# Tokopaedi - Python Library for Tokopedia E-Commerce Data Extraction
**Extract product data, reviews, and search results from Tokopedia with ease.**
Tokopaedi is a powerful Python library designed for scraping e-commerce data from Tokopedia, including product searches, detailed product information, and customer reviews. Ideal for developers, data analysts, and businesses looking to analyze Tokopedia's marketplace.
 [](https://pepy.tech/projects/tokopaedi)  [](https://github.com/hilmiazizi/tokopaedi/blob/main/LICENSE) 
---
## Key Features
- **Product Search**: Search Tokopedia products by keyword with customizable filters (price, rating, condition, etc.).
- **Detailed Product Data**: Retrieve rich product details, including variants, pricing, stock, and media.
- **Customer Reviews**: Scrape product reviews with ratings, timestamps, and more.
- **Serializable Results**: Dataclass-based results with `.json()` for easy export to JSON or pandas DataFrames.
- **SearchResults Container**: Iterable and serializable container for streamlined data handling.
---
## Installation
Install Tokopaedi via pip:
```bash
pip install tokopaedi
## Quick Start
```python
from tokopaedi import search, SearchFilters, get_product, get_reviews, combine_data
from dataclasses import dataclass, asdict
import json
filters = SearchFilters(
bebas_ongkir_extra = True,
pmin = 15000000,
pmax = 30000000,
rt = 4.5
)
results = search("Zenbook 14 32GB", max_result=100, debug=False)
for result in results:
combine_data(
result,
get_product(product_id=result.product_id, debug=True),
get_reviews(product_id=result.product_id, max_result=20, debug=True)
)
with open('log.json','w') as f:
f.write(json.dumps(results.json(), indent=4))
print(json.dumps(results.json(), indent=4))
```
## 📘 API Overview
### 🔍 `search(keyword: str, max_result: int = 100, filters: Optional[SearchFilters] = None, debug: bool = False) -> SearchResults`
Search for products from Tokopedia.
**Parameters:**
- `keyword`: string keyword (e.g., `"logitech mouse"`).
- `max_result`: Expected number of results to return.
- `filters`: Optional `SearchFilters` instance to narrow search results.

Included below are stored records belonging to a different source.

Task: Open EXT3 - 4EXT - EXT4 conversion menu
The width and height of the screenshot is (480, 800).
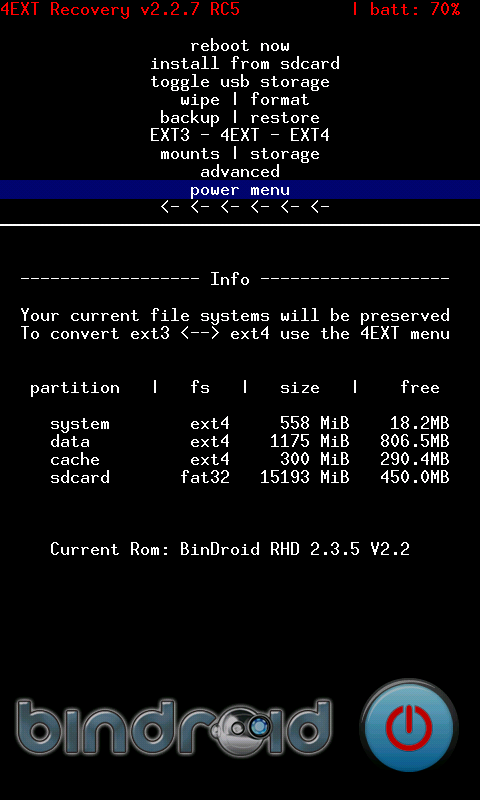Action: [240, 135]
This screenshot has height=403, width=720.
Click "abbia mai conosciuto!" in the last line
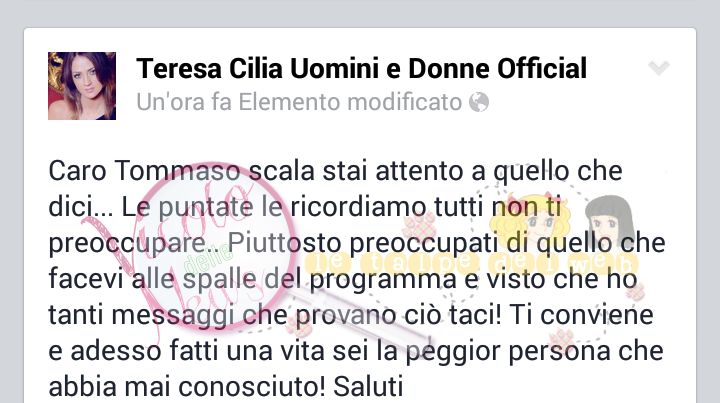pyautogui.click(x=187, y=386)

- `debug`: Show debug message if True
**Returns:**
- A `SearchResults` instance (list-like object of `ProductSearchResult`), supporting `.json()` for easy export.
----------
### 📦 `get_product(product_id: Optional[Union[int, str]] = None, url: Optional[str] = None, debug: bool = False) -> ProductData`
Fetch detailed information for a given Tokopedia product.
**Parameters:**
- `product_id`: (Optional) The product ID returned from `search()`. If provided, this will take precedence over `url`.
- `url`: (Optional) The full product URL. Used only if `product_id` is not provided.
- `debug`: If `True`, prints debug output for troubleshooting.
> ⚠️ Either `product_id` or `url` must be provided. If both are given, `product_id` is used and `url` is ignored.
**Returns:**
- A `ProductData` instance containing detailed information such as product name, pricing, variants, media, stock, rating, etc.
- Supports `.json()` for easy serialization (e.g., to use with `pandas` or export as `.json`).
----------
### 🗣️ `get_reviews(product_id: Optional[Union[int, str]] = None, url: Optional[str] = None, max_count: int = 20, debug: bool = False) -> List[ProductReview]`
Scrape customer reviews for a given product.
**Parameters:**
- `product_id`: (Optional) The product ID to fetch reviews for. Takes precedence over `url` if both are provided.
- `url`: (Optional) Full product URL. Used only if `product_id` is not provided.
- `max_count`: Maximum number of reviews to fetch (default: 20).
- `debug`: Show debug messages if `True`.
> ⚠️ Either `product_id` or `url` must be provided.
**Returns:**
- A list of `ProductReview` objects.
- Each object supports `.json()` for serialization (e.g., for use with `pandas` or JSON export).
----------
### 🔗 `combine_data(search_results, products=None, reviews=None) -> SearchResults`
Attach product detail and/or reviews to the search results.
**Parameters:**
- `search_results`: The `SearchResults` from `search()`.
- `products`: List of `ProductData` from `get_product()` (optional).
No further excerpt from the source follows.